On 13 July 2005, the Information Commissioner published his Annual Report for the year ending 31 March 2005. The report offers a good insight into the Commissioner’s enforcement strategies and shows what a busy year it has been for his Office.
New organisational structure
In addition to creating a new structure to cater for freedom of information, the Office has three new divisions; the Regulatory Action Division covers investigations and enforcement work; the new Casework and Advice Division deals with complaints casework and enquiries; and the new Guidance and Promotion Division will develop data protection policy and produce guidance aimed at promoting good data protection practice. The new structure should allow the office to take a practical yet robust approach to data protection work. It will help members of the public and data controllers by giving advice and guidance, while dealing firmly with organisations who ignore their obligations and do not apply the data protection principles appropriately.
Volume of activity
2004-2005 remained a busy year for the Commissioner; his Office handled over 19,000 cases, of which nearly 5,000 were formal “requests for assessment”. 12 cases were successfully prosecuted, with sentences including fines ranging from £100 to £3,150, and conditional discharges.

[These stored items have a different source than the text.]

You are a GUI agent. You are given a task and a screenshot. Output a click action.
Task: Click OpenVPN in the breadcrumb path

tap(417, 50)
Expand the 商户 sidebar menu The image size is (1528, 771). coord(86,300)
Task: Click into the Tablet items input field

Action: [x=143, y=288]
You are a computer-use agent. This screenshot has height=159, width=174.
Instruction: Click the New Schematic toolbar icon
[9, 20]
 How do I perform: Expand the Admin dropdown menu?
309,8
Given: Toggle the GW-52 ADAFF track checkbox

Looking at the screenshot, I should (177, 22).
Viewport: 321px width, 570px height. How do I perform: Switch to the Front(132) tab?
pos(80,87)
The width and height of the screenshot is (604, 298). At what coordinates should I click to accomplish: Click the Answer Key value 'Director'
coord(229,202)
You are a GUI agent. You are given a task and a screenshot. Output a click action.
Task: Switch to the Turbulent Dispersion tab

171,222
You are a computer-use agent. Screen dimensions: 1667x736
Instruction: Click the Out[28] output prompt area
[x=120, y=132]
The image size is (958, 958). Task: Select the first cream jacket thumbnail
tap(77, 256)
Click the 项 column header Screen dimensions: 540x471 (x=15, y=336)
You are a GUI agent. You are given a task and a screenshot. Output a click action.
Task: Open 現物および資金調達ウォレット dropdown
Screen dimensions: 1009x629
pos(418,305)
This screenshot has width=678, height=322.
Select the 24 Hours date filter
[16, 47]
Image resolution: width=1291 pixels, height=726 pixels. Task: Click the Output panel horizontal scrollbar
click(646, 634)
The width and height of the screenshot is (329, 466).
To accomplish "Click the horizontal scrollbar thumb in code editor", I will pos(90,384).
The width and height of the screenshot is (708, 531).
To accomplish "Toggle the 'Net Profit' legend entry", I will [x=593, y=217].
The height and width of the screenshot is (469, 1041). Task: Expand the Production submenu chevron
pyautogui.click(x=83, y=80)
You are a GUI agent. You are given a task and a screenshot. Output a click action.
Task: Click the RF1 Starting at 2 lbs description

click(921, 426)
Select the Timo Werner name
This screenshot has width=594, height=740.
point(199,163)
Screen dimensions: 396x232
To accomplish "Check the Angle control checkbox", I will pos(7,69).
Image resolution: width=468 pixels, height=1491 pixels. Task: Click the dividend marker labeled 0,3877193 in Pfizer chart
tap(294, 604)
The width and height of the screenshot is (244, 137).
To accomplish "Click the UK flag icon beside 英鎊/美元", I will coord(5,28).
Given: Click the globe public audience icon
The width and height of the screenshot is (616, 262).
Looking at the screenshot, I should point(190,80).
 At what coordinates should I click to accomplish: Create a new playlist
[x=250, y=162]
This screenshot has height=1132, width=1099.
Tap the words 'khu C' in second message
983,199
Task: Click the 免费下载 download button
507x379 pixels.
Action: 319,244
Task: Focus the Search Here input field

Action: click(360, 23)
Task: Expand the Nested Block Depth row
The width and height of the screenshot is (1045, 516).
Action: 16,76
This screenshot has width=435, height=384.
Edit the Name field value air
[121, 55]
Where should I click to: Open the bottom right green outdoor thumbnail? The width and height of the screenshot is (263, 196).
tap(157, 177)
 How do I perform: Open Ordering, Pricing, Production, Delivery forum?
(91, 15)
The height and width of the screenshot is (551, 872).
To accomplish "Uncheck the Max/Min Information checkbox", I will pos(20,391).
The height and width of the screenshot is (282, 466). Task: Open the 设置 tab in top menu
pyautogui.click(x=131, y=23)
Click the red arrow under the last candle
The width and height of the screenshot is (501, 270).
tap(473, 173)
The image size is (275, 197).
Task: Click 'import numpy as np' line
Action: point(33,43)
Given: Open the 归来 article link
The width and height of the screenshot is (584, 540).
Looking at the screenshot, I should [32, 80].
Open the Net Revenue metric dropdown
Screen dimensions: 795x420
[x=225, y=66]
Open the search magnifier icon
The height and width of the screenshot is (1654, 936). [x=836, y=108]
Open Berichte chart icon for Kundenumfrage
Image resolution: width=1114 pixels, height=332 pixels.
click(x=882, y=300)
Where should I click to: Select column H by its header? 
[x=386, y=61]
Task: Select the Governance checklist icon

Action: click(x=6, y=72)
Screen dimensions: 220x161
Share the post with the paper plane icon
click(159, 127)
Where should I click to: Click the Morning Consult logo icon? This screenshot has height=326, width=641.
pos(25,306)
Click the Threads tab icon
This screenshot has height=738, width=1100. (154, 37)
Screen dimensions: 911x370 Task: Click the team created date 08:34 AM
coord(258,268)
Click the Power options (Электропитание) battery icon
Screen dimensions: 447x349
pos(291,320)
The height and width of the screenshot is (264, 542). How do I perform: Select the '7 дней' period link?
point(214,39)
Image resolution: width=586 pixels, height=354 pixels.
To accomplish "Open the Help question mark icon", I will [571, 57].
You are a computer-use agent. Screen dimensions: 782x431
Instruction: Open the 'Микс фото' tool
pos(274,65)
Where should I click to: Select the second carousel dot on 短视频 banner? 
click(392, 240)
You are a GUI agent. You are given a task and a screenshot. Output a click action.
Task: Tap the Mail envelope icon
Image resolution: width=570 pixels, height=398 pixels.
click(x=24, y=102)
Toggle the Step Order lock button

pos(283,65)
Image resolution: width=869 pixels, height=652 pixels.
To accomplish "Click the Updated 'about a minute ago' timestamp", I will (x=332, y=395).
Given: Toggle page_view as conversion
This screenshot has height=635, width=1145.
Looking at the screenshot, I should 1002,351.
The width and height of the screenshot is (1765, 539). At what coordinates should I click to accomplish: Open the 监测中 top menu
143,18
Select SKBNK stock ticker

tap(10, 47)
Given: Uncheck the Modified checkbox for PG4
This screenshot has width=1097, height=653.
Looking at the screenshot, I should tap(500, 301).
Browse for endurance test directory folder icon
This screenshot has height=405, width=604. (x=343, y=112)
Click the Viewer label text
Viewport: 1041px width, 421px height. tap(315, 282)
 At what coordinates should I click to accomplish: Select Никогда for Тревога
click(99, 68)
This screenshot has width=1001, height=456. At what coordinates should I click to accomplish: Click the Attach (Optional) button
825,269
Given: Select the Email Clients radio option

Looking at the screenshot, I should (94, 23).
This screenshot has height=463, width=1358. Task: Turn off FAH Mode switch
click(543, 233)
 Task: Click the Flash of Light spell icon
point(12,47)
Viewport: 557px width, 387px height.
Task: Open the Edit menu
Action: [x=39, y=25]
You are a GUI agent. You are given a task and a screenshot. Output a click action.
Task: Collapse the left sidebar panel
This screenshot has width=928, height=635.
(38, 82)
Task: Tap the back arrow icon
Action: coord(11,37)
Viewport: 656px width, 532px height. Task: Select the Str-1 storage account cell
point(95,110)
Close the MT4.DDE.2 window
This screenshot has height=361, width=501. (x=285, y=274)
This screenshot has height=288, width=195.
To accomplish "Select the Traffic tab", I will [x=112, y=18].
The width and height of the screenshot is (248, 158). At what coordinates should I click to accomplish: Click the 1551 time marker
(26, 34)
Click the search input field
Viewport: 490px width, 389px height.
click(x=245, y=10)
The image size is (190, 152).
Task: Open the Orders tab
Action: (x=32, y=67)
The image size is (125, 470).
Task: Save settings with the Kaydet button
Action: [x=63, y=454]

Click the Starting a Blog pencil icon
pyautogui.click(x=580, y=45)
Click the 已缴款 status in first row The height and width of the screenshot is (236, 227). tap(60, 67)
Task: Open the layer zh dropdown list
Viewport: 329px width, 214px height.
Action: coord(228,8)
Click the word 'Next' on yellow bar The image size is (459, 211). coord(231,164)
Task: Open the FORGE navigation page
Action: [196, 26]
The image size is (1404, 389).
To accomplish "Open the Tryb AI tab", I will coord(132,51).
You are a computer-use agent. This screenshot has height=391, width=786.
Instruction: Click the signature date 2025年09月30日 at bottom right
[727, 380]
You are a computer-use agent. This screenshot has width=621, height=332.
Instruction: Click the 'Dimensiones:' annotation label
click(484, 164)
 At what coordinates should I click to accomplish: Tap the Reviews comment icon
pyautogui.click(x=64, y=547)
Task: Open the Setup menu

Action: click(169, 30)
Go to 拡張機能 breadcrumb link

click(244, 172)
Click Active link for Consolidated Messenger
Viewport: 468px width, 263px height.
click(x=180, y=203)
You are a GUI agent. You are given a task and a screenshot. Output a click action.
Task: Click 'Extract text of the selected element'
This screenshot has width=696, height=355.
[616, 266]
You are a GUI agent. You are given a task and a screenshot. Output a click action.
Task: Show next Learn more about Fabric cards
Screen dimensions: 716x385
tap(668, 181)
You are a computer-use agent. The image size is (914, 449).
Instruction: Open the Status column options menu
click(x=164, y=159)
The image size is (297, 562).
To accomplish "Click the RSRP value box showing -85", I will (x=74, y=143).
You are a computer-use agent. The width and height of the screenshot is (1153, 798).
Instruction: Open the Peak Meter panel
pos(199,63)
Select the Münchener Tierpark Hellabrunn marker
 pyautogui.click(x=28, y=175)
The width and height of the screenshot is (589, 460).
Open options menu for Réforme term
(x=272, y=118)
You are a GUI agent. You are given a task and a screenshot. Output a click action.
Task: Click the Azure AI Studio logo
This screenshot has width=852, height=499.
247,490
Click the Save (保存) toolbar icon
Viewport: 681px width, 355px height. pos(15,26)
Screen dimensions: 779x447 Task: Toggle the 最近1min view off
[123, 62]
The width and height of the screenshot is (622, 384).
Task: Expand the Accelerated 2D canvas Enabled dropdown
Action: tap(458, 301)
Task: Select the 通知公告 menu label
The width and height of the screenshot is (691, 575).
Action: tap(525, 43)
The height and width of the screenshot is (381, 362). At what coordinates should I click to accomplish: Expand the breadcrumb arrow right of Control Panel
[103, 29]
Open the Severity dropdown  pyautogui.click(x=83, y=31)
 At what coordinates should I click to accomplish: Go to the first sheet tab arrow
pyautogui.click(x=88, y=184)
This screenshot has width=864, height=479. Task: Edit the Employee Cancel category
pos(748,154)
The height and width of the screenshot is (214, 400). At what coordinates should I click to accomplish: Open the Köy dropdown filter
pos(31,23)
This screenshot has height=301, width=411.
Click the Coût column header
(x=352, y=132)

A man who ran an investigation agency was prosecuted by the ICO on five counts of illegally obtaining personal information (contrary to section 55 of the Data Protection Act 1998). Evidence was obtained that calls were made from his offices to the Inland Revenue in Cardiff, to elicit information illegally. The defendant denied he had made the calls, claiming they were made by self-employed agents working for him. He was convicted at Cardiff Magistrates Court on the basis that he either knew what his self-employed agents were doing, or that, if he didn’t know, he should have known, and a failure to know arose from inadequate systems. He was fined a total of £2,500 (£500 per offence) plus £3,000 costs.
The ICO successfully prosecuted a solicitor after his firm failed to notify under the Data Protection Act 1998. Following a guilty plea, he was fined £3,150 and ordered to pay £3,500 towards prosecution costs. This fine was later reduced on appeal to £1,000. Under the Act, organisations that process personal data may be required to notify with the ICO at a cost of £35 per year.
Two men were sentenced to a total of six and a half years’ imprisonment at Burnley Crown Court in December 2004. They were behind one of the bogus data protection agencies about which the ICO has received many complaints. They had pleaded guilty to conning businesses across the UK out of nearly £700,000. These bogus agencies send out threatening letters to businesses demanding payments of between £95 and £135 to register under the Data Protection Act. The ICO worked closely with Lancashire Police, providing information and evidence.
The Privacy and Electronic Communications Regulations 2003 prohibit the sending of unsolicited marketing emails to individual subscribers without prior consent. The ICO has been in talks with the Department of Trade and Industry with a view to strengthening the Office’s enforcement powers. The Information Commissioner has also signed a Memorandum of Understanding with other relevant UK enforcement bodies and authorities in the USA and Australia.